Beta Distribution to F Distribution If $X$ is $Beta\left(\dfrac{ \alpha_1}{ 2 }, \dfrac{\alpha_2}{2}\right)$ then $\dfrac{\alpha_2 X}{\alpha_1(1-X)}$ is $F(\alpha_1, \alpha_2)$? 
Any help is appreciated I don't know where to start. I'm assuming I need the pdf's of each distribution?
 A: Yes, I use the pdf.
$f(x)=\frac{\Gamma(\frac{m}{2}+\frac{n}{2})}{\Gamma(\frac{m}{2})\Gamma(\frac{n}{2})}x^{\frac{m}{2}-1}(1-x)^{\frac{n}{2}-1}$
and the pdf of function $g(x)$ is $l(y)=f(h(y))|h'(y)|$, where $h$ is the inverse of $g$. 
We get $h(y)=\frac{my}{my+n}$ and $|h'(y)|=\frac{mn}{(my+n)^2}$, then after patient insertion and simplification we get the result of 
$m^{m/2}n^{n/2}\frac{\Gamma(\frac{m}{2}+\frac{n}{2})}{\Gamma(\frac{m}{2})\Gamma(\frac{n}{2})}y^{m/2-1}(my+n)^{-(m+n)/2}$ , which is indeed $F(m,n)$.

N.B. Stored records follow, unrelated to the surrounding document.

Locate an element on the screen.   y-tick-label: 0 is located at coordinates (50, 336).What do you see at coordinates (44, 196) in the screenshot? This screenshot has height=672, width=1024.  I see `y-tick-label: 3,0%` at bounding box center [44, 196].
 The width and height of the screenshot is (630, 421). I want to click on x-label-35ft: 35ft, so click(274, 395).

A: I'm not 100% sure this way is valid, but I'm gonna give it a try using the CDF's:
$Y =\dfrac{\alpha_2 X}{\alpha_1(1-X)}$
CDF of $Y = F_{Y}(y) = \mathbb {P}(Y < y) = \mathbb {P}(\dfrac{\alpha_2 X}{\alpha_1(1-X)} < y) = \mathbb {P}(X <\dfrac{\alpha_1 y}{\alpha_1 y + \alpha_2}) $
The last stage has some limitation, mainly that $ X \neq 1 $, which depends on how you define the support of the Beta distribution. Assuming it does not include 1, we're ok. Note that $\alpha_1 y + \alpha_2 > 0$, so we can divide by it without changing signs. Continuing:
$ = F_{X}(\dfrac{\alpha_1 y}{\alpha_1 y + \alpha_2}) = $ (according to the CDF definition of a Beta distribution)
$ = I_{\dfrac{\alpha_1 y}{\alpha_1 y + \alpha_2}}(\dfrac{\alpha_1}{2}, \dfrac{\alpha_2}{2})  $
But this is exactly the definition of the CDF for the F distribution.